IL-17 production elicited by allo-major histocompatibility complex class II recognition depends on CD25posCD4pos T cells

Background. Interleukin (IL)-17 is involved in autoimmune inflammatory disorders and naturally occurring CD25(pos) regulatory T cells were shown to promote IL-17 synthesis. Because IL-17 is overproduced in certain types of allograft rejection, it is important to characterize the cells responsible for IL-17 synthesis and to define how IL-17 is regulated during alloimmune responses. Methods. Splenic CD4(pos) T cells were isolated from C57BL/6 mice and fractionated according to CD25 expression. T cells were stimulated by major histocompatibility complex class II-mismatched bone marrow-derived dendritic cells from bm12 mice, either immature or made mature by exposure to lipopolysaccharide. To track T cell populations, CD25(neg)CD4(pos) and CD25(pos)CD4(pos) were isolated from Thy1.1 and congenic Thy1.2 mice, respectively. Cell proliferation was quantified by CFSE dilution. IL-17-producing cells and FOXP3(pos) cells were enumerated by intracytoplasmic staining and cytokine levels in culture supernatants were measured by ELISA. Results. Addition of CD25(pos)CD4(pos) T cells to CD25(neg)CD(pos)) T cells inhibited IL-2, interferon-gamma, and IL-13 production but promoted IL-17 synthesis on stimulation by allogenic immature DC. In this setting, IL-17 originated from CD25(int)CD4(pos)FOXP3(neg) memory T cells, which depend on IL-2 to produce IL-17. Alloreactive CD25(neg)CD4(pos) T cells were also induced to produce IL-17 when stimulated by mature DC in the presence of CD25(high)CD4(pos)FOXP3(pos) T cells. Conclusions.
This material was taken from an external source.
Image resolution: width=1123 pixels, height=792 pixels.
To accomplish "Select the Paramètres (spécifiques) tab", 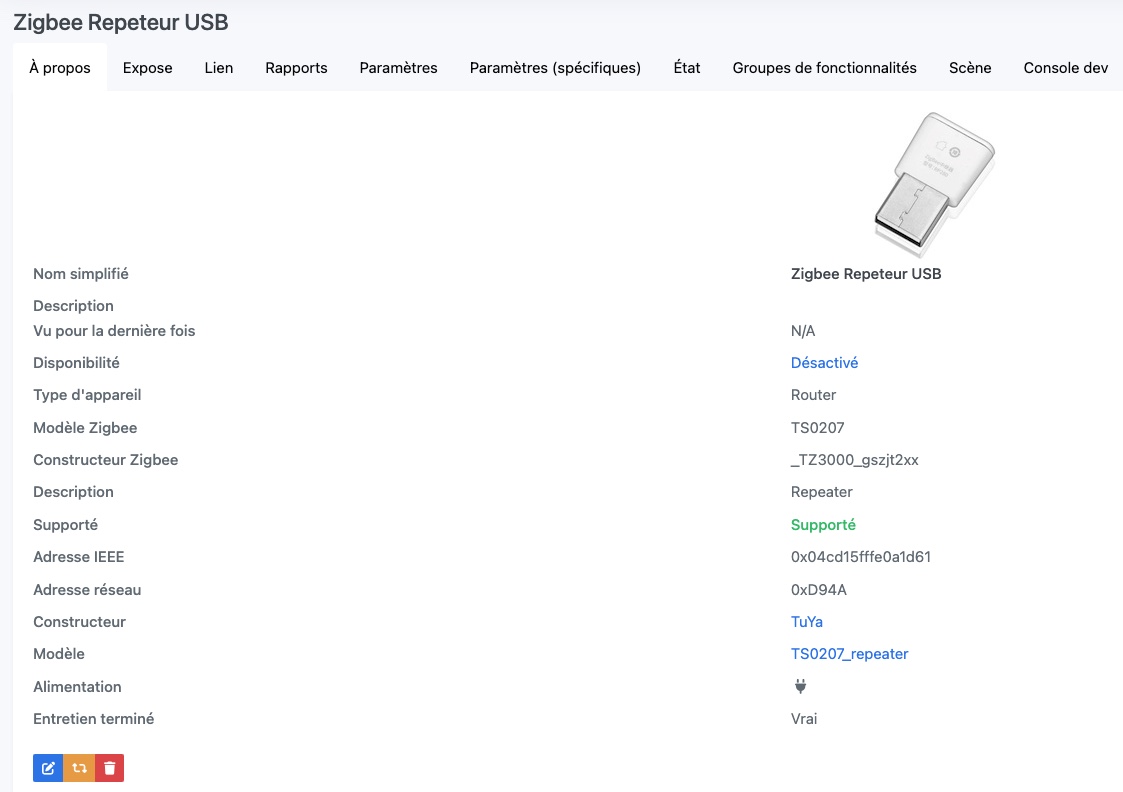I will [x=555, y=68].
We conclude that (1) the cellular source of IL-17 during an antiallo major histocompatibility complex class 11 response depends on the maturation status of allogenic DC, (2) whereas suppressing Th1 and Th2 cytokine synthesis, naturally occurring regulatory T cells, allow IL-17 production by alloreactive CD4(pos) T cells.